"This account might be malicious. Do not send or deposit funds into it. Please proceed with caution."
If you see this warning, Phantom has detected that the Solana account you are viewing may be controlled by a scammer or malicious program. This warning is based on onchain activity and signals that interacting with the account may be unsafe.
This warning does not mean Phantom has blocked your account. It indicates that the account may be controlled by malicious program logic that can prevent withdrawals or automatically drain funds.
Warning: Do not send funds to this account. If the account is under malicious control, any new deposits may be stolen immediately. Never share your Secret Recovery Phrase or private key with anyone. Phantom Support will never ask for your Secret Recovery Phrase or private key.
Can you get your funds back?
It depends on what happened. In some situations you may be able to recover tokens using a third-party recovery tool. In other cases, funds cannot be recovered once control of the account has been reassigned.
The steps below will help you determine what happened and whether recovery may be possible.

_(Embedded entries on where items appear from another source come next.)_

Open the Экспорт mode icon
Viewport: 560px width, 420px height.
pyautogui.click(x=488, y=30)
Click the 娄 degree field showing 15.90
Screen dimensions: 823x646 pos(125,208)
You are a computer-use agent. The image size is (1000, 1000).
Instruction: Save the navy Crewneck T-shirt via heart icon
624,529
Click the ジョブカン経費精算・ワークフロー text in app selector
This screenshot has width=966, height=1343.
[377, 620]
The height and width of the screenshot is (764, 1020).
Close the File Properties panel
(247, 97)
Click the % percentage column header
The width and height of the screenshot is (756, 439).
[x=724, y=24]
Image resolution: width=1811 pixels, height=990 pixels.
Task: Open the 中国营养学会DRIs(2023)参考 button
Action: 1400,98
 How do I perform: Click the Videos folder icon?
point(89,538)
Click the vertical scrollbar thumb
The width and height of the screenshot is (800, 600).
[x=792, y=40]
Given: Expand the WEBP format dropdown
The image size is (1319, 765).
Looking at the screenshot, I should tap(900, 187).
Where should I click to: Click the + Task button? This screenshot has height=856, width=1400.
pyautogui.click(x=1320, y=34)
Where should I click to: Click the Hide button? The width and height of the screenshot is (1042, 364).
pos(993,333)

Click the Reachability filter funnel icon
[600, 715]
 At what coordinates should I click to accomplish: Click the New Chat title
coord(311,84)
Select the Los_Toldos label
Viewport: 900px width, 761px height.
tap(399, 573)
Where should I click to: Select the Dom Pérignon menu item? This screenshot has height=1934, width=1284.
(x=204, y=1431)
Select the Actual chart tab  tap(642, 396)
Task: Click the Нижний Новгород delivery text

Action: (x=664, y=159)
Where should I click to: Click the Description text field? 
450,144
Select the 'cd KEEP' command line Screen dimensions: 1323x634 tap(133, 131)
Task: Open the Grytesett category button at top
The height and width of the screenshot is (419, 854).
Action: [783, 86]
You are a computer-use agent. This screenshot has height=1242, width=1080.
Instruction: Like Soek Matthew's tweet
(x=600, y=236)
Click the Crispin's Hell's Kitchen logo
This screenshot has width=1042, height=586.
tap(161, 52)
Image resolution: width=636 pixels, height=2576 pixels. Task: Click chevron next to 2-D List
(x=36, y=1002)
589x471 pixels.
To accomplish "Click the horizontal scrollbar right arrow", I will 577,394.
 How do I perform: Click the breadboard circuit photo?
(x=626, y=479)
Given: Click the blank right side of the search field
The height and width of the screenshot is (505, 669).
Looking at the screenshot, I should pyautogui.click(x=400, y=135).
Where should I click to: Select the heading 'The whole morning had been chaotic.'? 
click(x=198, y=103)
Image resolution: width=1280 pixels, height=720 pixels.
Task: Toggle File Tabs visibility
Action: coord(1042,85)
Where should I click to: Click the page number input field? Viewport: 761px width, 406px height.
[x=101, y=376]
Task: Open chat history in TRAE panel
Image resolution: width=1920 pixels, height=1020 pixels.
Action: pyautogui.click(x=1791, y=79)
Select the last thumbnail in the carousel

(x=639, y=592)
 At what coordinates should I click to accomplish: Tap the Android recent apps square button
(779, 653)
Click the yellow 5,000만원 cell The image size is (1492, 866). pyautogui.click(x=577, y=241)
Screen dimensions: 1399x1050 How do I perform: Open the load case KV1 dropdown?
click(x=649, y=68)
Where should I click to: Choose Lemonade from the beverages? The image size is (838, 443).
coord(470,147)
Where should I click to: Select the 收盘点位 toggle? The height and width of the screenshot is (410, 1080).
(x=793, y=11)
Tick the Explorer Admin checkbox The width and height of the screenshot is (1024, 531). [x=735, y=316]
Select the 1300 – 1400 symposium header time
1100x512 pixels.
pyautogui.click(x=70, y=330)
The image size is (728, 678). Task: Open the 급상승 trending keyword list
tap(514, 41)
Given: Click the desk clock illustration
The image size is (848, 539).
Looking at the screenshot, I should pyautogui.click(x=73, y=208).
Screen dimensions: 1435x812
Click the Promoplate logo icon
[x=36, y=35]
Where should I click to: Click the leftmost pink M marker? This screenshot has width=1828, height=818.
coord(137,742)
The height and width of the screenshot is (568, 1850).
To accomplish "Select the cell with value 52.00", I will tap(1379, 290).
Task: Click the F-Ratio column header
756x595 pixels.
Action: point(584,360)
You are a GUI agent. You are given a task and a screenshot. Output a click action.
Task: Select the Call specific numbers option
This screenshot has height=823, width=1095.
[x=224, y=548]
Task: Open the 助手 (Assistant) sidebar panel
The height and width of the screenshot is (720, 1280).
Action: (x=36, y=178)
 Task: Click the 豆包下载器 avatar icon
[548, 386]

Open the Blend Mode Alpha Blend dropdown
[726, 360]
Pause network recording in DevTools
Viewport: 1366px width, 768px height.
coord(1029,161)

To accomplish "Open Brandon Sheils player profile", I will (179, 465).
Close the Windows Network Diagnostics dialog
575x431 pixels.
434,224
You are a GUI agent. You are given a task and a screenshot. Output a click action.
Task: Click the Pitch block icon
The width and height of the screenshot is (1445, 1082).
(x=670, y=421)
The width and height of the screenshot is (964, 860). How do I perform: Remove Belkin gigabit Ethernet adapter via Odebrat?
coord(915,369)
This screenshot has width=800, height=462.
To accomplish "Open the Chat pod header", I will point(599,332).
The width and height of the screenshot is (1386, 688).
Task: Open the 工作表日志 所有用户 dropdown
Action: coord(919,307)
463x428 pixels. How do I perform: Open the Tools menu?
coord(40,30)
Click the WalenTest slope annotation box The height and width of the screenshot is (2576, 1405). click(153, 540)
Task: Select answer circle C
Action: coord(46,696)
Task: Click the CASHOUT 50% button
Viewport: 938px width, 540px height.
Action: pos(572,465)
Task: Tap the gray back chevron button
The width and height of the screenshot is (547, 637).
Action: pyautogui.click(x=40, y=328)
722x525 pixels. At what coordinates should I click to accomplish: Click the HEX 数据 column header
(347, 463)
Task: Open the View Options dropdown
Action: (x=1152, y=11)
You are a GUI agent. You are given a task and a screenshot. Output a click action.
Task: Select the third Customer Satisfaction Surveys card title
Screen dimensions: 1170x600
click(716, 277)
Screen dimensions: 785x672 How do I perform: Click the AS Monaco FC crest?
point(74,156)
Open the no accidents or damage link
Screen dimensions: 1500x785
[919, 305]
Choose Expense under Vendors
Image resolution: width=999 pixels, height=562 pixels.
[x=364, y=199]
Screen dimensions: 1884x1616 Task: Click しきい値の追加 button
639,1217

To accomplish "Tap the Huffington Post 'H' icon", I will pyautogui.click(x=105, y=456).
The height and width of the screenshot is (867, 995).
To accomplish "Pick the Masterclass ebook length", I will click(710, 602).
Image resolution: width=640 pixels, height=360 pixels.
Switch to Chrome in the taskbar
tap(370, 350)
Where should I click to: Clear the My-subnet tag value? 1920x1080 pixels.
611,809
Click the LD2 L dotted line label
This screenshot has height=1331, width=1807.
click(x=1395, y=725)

Step 1: Check if your account ownership was changed
Every Solana account has an owner program. If you approved a malicious transaction, ownership of your account may have been reassigned to a different program. When this happens, the new program may block you from moving funds.
To check the owner program, follow these steps:
- In Phantom, go to the Home tab and select Receive.
- Copy the Solana address from the account that shows the warning.
- Go to solscan.io and paste your address into the search bar.
- In the More info section, locate the Owner field.
If the owner is System Program, ownership of the account has not changed. The warning may still appear if you imported a Secret Recovery Phrase or private key that someone else also controls. In this case, skip to Step 3.
If the Owner is anything other than System Program, your account has likely been reassigned to a malicious program. Continue to Step 2 to attempt recovery.
Step 2: Try to recover your funds
You may be able to recover certain SPL tokens or unstaked SOL using a third-party recovery tool.
One commonly used tool is sol-recovery.xyz. This tool is not affiliated with Phantom, and recovery is not guaranteed.
- Go to sol-recovery.xyz.
- Connect your compromised wallet.
- Connect a second wallet that has a small amount of SOL to pay for network fees.
- Select Wallet at the top of the interface.
- Select the token account you want to recover and choose Recover.
- Approve the recovery request using the safe wallet.
Note: Recovery tools can only recover Solana-based tokens and staked SOL accounts. SOL held directly in a reassigned account cannot be recovered.
Step 3: Secure yourself going forward
If you imported a Secret Recovery Phrase or private key that someone else provided or that you purchased online, stop using that wallet immediately and create a new wallet with a new Secret Recovery Phrase.
Anyone who has access to that Secret Recovery Phrase retains full control of all accounts created from it, even if the account owner shows System Program.
If your Secret Recovery Phrase may have been exposed, move any remaining funds from unaffected accounts to a newly created wallet as soon as possible.
Always store your Secret Recovery Phrase securely offline and never share it with anyone.
How did this happen?
There are two common causes:
You approved a malicious transaction
Some scams trick users into approving transactions that reassign ownership of a Solana account to a malicious program. Once ownership is transferred, the program may prevent withdrawals or automatically drain funds that enter the account.
You imported a compromised Secret Recovery Phrase or private key
Bad actors sometimes distribute Secret Recovery Phrases or private keys that appear to control wallets with funds. These wallets are configured to automatically transfer any deposits to attacker-controlled addresses through malicious scripts or program logic.
This scam is sometimes called a "rotten seed phrase" scam. If you imported one of these phrases, the attacker may still control the wallet even if the account owner shows System Program.